* _Text to read_
────────────────

In the instant case, USCIS has approved all plaintiffs' Form I-360 petitions, but plaintiffs state that they continue to be harmed by USCIS's regulation prohibiting concurrent filing for EB-4 petitioners, 8 C.F.R. § 245.2(a)(2)(i)(B), because they anticipate filing Form I-360 petitions in the future. They complain that the inability to concurrently file Form I-485 applications with Form I-360 petitions results in processing delays that harm plaintiffs because their employees are time-limited by R-1 status. Consequently, plaintiffs anticipate experiencing uncertainty and disruptions in religious services, in addition to diverted resources, which they expend to follow up on pending petitions to avoid lapses in employment authorization. According to plaintiffs, they predict that they will be forced to choose between losing their employees' religious services or facing sanctions. Ultimately, plaintiffs allege that the USCIS's regulations “discriminate against U.S.-based religious employers and their selected international religious workers, while interfering with their [constitutional and statutory] rights to appoint and employ ministers.”
Plaintiffs provide a declaration from Jack Iyer (“Iyer”), which states that plaintiff Siddhi Vinayaka Cultural Center, Inc.'s non-resident employee attempted to file his application for adjustment of status before USCIS approved his plaintiff employer's Form I-360 petition, and USCIS denied the employee's application. USCIS cited § 245.2(a)(2)(i)(B) and stated that his “application cannot be considered properly filed and therefore cannot be approved.” Iyer states that plaintiff and its employee spent thousands of dollars in filing fees prior to denial.
On July 27, 2022, defendants moved to dismiss plaintiffs' third amended complaint for lack of jurisdiction, which the court granted in part and denied in part in Society of Divine Word v. United States Citizenship & Immigration Services (“Divine Word I”), No. 21 CV 3650, 2022 WL 17820973 (N.D. Ill.Dec. 20, 2022). The court concluded that, at that stage, plaintiffs established standing, and the case was not moot, but it accepted defendants' argument that plaintiffs' challenge to 8 C.F.R. § 245.2(a)(2)(i)(B) pursuant to the Administrative Procedure Act (“APA”), 5 U.S.C. §§704-706, was barred by the relevant statute of limitations.
Specifically, the court applied the statute of limitations provision in 28 U.S.C. § 2401(a), which provides that “every civil action commenced against the United States shall be barred unless the complaint is filed within six years after the right of action first accrues.” Because USCIS promulgated § 245.2(a)(2)(i)(B) in 2002, the court concluded that plaintiffs' claim pursuant to the Administrative Procedure Act (“APA”) expired in 2008. It rejected plaintiffs' argument that an exception to the statute of limitations applied under American Stewards of Liberty v. Department of Interior, 960 F.3d 223, 228 (5th Cir. 2020), cert. denied sub nom. Yearwood v. Department of the Interior, 141 S.Ct. 1062 (2021). Under this exception, plaintiffs argued that their claim under the APA was not time-barred because the agency substantively agency applied or enforced the regulation against them within the past six years.

────────────────

* _Exercise task a_
How would this sentence from the court ruling read in Spanish: "Iyer states that plaintiff and its employee spent thousands of dollars in filing fees prior to denial."?
The court ruling and the listing after it are separate material.

────────────────

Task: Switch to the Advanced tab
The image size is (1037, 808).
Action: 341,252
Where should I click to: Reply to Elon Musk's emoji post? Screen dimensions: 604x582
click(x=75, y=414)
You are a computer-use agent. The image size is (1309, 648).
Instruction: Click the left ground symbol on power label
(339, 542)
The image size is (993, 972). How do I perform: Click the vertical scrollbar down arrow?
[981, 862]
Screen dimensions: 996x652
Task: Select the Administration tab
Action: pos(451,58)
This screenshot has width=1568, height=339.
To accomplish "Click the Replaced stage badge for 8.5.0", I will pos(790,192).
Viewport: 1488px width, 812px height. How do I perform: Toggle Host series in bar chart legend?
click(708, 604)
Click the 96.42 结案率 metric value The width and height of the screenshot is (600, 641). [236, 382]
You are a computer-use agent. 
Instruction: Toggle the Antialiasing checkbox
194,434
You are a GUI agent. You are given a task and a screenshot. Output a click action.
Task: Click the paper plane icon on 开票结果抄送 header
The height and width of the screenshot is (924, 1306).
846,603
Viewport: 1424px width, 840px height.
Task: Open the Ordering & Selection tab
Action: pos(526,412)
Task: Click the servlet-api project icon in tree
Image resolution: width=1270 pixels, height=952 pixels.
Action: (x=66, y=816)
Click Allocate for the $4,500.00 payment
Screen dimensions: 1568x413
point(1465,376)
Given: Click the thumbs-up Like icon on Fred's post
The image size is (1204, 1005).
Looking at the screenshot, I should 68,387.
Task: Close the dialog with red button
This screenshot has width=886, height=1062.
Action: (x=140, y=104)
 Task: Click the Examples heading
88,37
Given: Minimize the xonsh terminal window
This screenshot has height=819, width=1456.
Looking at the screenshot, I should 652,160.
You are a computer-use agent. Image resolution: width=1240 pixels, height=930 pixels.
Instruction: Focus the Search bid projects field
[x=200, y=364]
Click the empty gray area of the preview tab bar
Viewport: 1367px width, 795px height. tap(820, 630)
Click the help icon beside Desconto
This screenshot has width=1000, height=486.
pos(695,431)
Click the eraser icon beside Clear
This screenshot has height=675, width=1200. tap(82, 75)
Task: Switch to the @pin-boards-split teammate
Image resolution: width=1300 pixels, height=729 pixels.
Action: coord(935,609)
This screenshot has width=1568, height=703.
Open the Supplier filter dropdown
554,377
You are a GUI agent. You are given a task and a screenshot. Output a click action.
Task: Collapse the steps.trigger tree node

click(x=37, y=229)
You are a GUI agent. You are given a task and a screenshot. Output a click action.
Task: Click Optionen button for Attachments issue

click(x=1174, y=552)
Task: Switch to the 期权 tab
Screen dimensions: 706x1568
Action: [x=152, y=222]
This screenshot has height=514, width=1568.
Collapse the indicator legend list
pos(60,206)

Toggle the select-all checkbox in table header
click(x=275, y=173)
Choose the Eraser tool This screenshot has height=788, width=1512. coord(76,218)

────────────────

* _Exercise task b_
Could you render the listing as a numbered list, leaving out any blank lines, starting at its first line and stopping after the line that contains "[x=200, y=364]"?

* _Task response a_
Iyer afirma que la demandante y su empleado gastaron miles de dólares en tasas de presentación antes de la denegación.

* _Task response b_
1. Task: Switch to the Advanced tab
2. The image size is (1037, 808).
3. Action: 341,252
4. Where should I click to: Reply to Elon Musk's emoji post? Screen dimensions: 604x582
5. click(x=75, y=414)
6. You are a computer-use agent. The image size is (1309, 648).
7. Instruction: Click the left ground symbol on power label
8. (339, 542)
9. The image size is (993, 972). How do I perform: Click the vertical scrollbar down arrow?
10. [981, 862]
11. Screen dimensions: 996x652
12. Task: Select the Administration tab
13. Action: pos(451,58)
14. This screenshot has width=1568, height=339.
15. To accomplish "Click the Replaced stage badge for 8.5.0", I will pos(790,192).
16. Viewport: 1488px width, 812px height. How do I perform: Toggle Host series in bar chart legend?
17. click(708, 604)
18. Click the 96.42 结案率 metric value The width and height of the screenshot is (600, 641). [236, 382]
19. You are a computer-use agent. 
20. Instruction: Toggle the Antialiasing checkbox
21. 194,434
22. You are a GUI agent. You are given a task and a screenshot. Output a click action.
23. Task: Click the paper plane icon on 开票结果抄送 header
24. The height and width of the screenshot is (924, 1306).
25. 846,603
26. Viewport: 1424px width, 840px height.
27. Task: Open the Ordering & Selection tab
28. Action: pos(526,412)
29. Task: Click the servlet-api project icon in tree
30. Image resolution: width=1270 pixels, height=952 pixels.
31. Action: (x=66, y=816)
32. Click Allocate for the $4,500.00 payment
33. Screen dimensions: 1568x413
34. point(1465,376)
35. Given: Click the thumbs-up Like icon on Fred's post
36. The image size is (1204, 1005).
37. Looking at the screenshot, I should 68,387.
38. Task: Close the dialog with red button
39. This screenshot has width=886, height=1062.
40. Action: (x=140, y=104)
41.  Task: Click the Examples heading
42. 88,37
43. Given: Minimize the xonsh terminal window
44. This screenshot has height=819, width=1456.
45. Looking at the screenshot, I should 652,160.
46. You are a computer-use agent. Image resolution: width=1240 pixels, height=930 pixels.
47. Instruction: Focus the Search bid projects field
48. [x=200, y=364]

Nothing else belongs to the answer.